> [Request]: Please copy all of the data below word for word, leaving the pictures out of your answer.

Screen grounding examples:
------------------------------------------------------------

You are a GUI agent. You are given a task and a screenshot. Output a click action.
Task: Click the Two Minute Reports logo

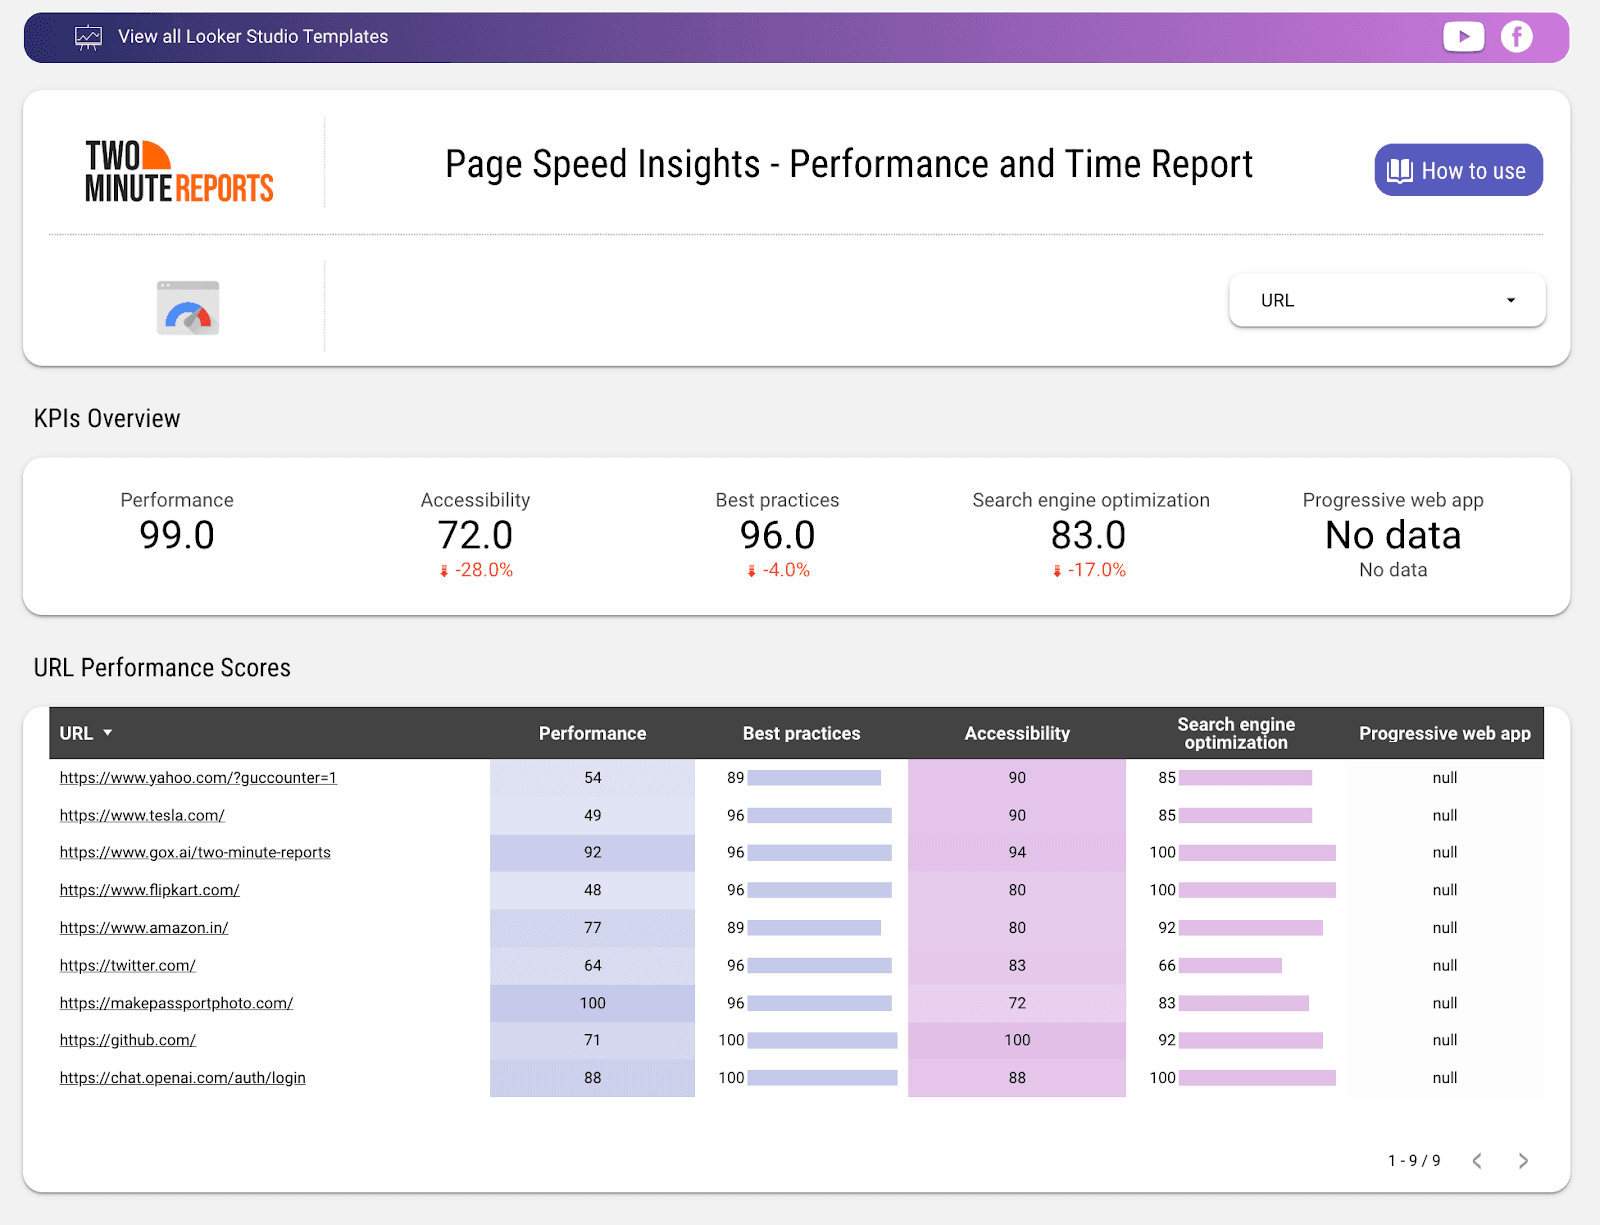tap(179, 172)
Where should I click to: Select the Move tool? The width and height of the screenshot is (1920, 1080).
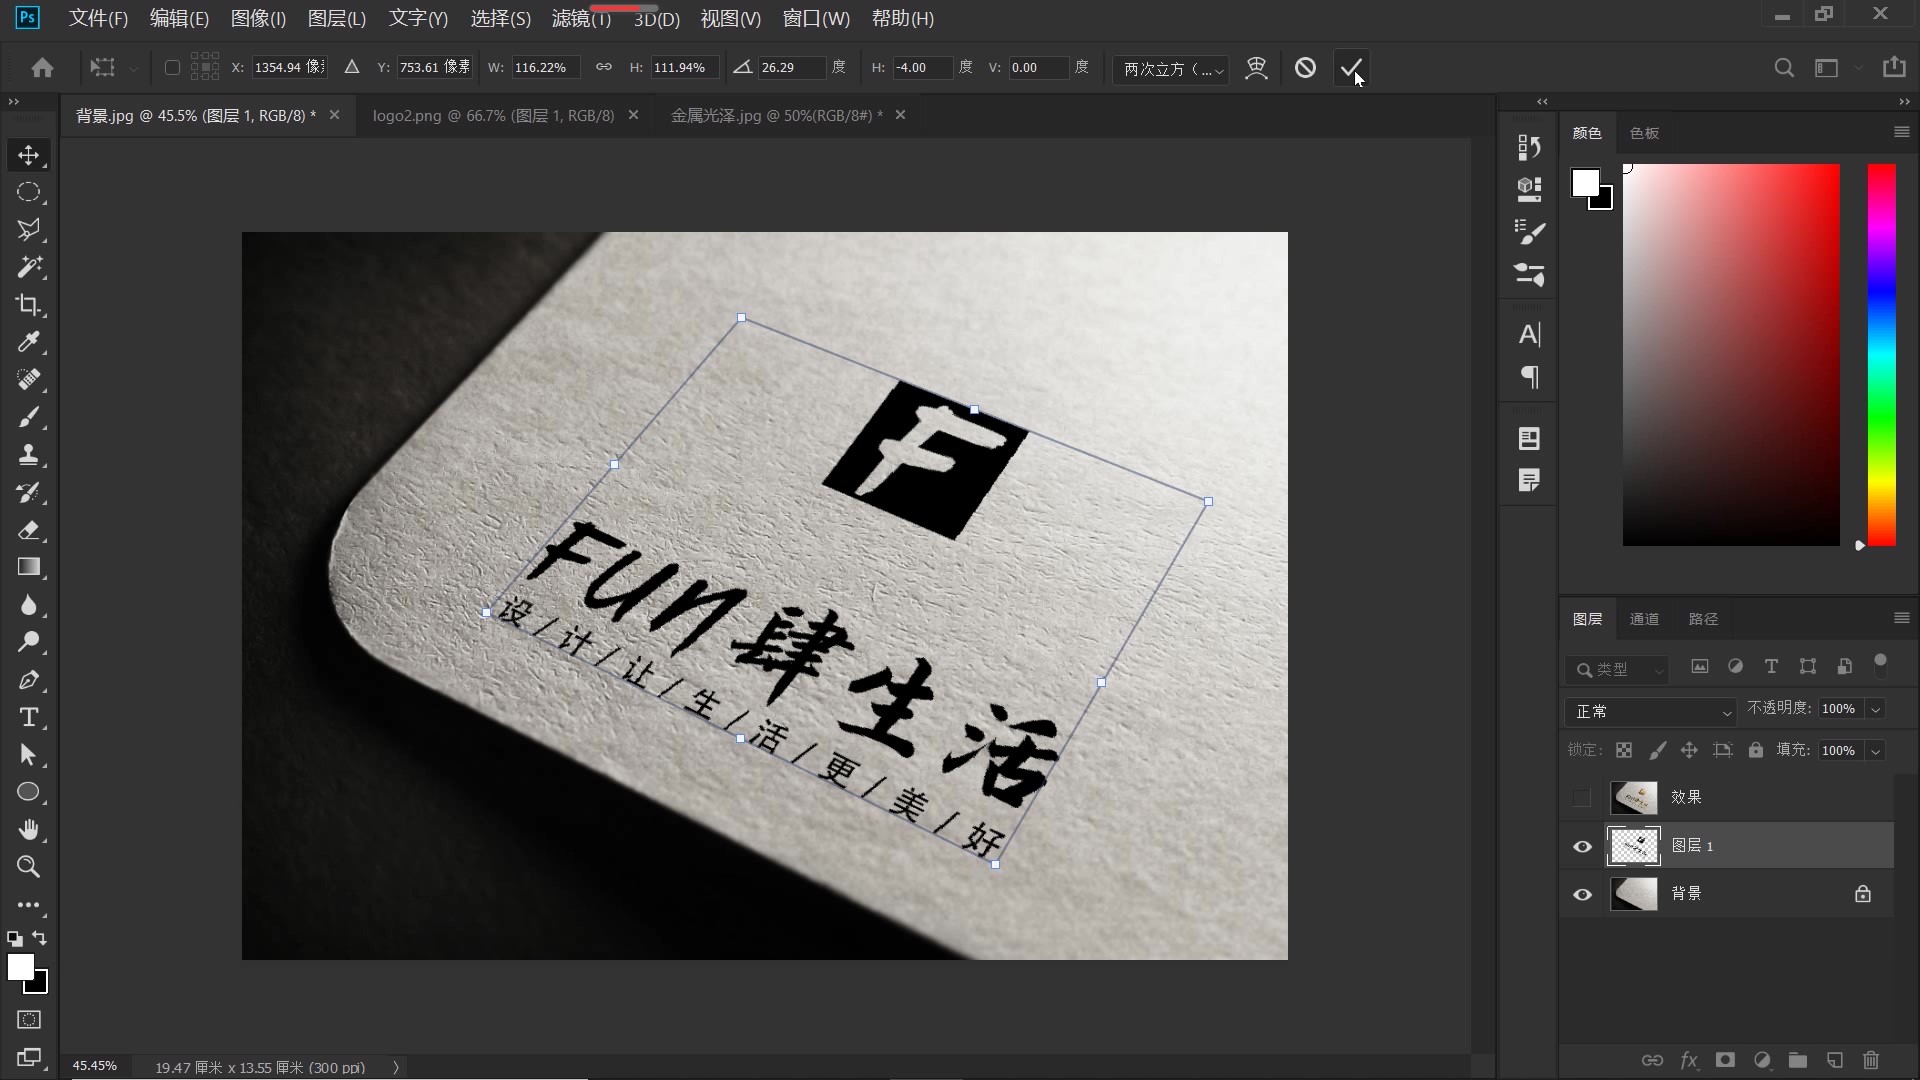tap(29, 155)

------------------------------------------------------------

> [Solution to this task]:
You are a GUI agent. You are given a task and a screenshot. Output a click action.
Task: Click the Two Minute Reports logo

tap(179, 172)
Where should I click to: Select the Move tool? The width and height of the screenshot is (1920, 1080).
tap(29, 155)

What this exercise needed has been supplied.